** Task to carry out **
According to the piece on the investment revolution, which position has been vacant since the government was formed?

** Given passage **
** START **
Where is the investment revolution?

Salameh daraawi
Salameh Darawi (Photo: Jordan News)
Three months have passed since Prime Minister Bisher Al-Khasawneh’s statement, calling for the creation of an investment revolution, and we are yet to see any push towards the investment process. In fact, the position for head of the Investment Commission has been vacant since the formation of the government. So what is stopping the premier from translating his statements on the ground?اضافة اعلان

The reform and development of the investment process does not need media statements as much as it requires clear-cut vision and strategy, endorsed by the Council of Ministers, and feasible for immediate and direct application on the ground. In other words, there must be a clear investment goal, which those concerned seek to achieve within a set timeframe. Unfortunately, this is not the case at the moment.

One even wonders why there is no roadmap for investment projects already underway to be showcased to local and foreign investors, which could act as a launch pad for comprehensive processes to attract investment to the Kingdom, based on sound economic principles.
** END **
** Items **
** START **
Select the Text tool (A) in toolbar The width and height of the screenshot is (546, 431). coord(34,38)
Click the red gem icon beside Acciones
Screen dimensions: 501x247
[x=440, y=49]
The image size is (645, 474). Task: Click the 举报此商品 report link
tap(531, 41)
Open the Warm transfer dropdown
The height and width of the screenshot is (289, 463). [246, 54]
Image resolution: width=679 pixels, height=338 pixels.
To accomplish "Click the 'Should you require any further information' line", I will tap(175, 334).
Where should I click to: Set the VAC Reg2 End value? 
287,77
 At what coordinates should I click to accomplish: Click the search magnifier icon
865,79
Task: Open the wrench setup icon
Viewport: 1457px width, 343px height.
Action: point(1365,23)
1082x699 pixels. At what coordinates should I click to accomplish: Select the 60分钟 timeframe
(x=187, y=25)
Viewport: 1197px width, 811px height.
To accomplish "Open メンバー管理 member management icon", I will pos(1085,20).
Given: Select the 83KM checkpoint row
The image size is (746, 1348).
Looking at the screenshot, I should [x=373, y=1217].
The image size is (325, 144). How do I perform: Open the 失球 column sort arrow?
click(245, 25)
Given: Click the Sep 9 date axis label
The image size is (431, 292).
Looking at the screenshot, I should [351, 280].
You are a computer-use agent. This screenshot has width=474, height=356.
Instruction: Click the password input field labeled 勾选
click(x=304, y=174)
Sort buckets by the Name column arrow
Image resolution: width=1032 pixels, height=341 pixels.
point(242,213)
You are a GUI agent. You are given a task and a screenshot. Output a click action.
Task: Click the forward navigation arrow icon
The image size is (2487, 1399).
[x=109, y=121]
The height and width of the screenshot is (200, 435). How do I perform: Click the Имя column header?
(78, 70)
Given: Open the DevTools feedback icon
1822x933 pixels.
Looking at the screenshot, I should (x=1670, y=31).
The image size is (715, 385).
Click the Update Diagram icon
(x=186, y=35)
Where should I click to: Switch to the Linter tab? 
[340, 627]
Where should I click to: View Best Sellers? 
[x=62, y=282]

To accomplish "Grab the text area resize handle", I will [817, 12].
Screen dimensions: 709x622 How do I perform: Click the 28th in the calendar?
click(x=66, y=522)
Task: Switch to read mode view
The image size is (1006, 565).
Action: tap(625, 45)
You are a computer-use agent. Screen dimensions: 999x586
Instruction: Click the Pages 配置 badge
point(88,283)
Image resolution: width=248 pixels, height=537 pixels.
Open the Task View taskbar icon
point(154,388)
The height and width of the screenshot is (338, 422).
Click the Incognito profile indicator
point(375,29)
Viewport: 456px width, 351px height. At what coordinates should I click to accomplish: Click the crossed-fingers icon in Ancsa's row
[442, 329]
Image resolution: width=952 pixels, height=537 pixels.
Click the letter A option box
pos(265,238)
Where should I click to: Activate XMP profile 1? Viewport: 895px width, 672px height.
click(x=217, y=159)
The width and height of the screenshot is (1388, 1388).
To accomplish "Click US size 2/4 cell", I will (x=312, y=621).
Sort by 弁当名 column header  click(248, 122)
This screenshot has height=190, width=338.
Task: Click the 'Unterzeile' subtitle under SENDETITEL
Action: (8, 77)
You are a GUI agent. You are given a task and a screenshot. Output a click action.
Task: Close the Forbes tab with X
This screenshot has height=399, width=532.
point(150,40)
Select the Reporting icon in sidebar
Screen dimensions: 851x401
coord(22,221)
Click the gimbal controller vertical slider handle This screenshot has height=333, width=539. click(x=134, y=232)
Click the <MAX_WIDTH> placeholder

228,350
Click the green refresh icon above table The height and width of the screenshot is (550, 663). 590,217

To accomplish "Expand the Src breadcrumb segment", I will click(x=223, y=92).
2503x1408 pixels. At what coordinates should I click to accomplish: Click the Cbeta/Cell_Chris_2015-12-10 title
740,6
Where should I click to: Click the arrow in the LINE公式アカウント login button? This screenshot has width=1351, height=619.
** END **
** Task result **
The head of the Investment Commission.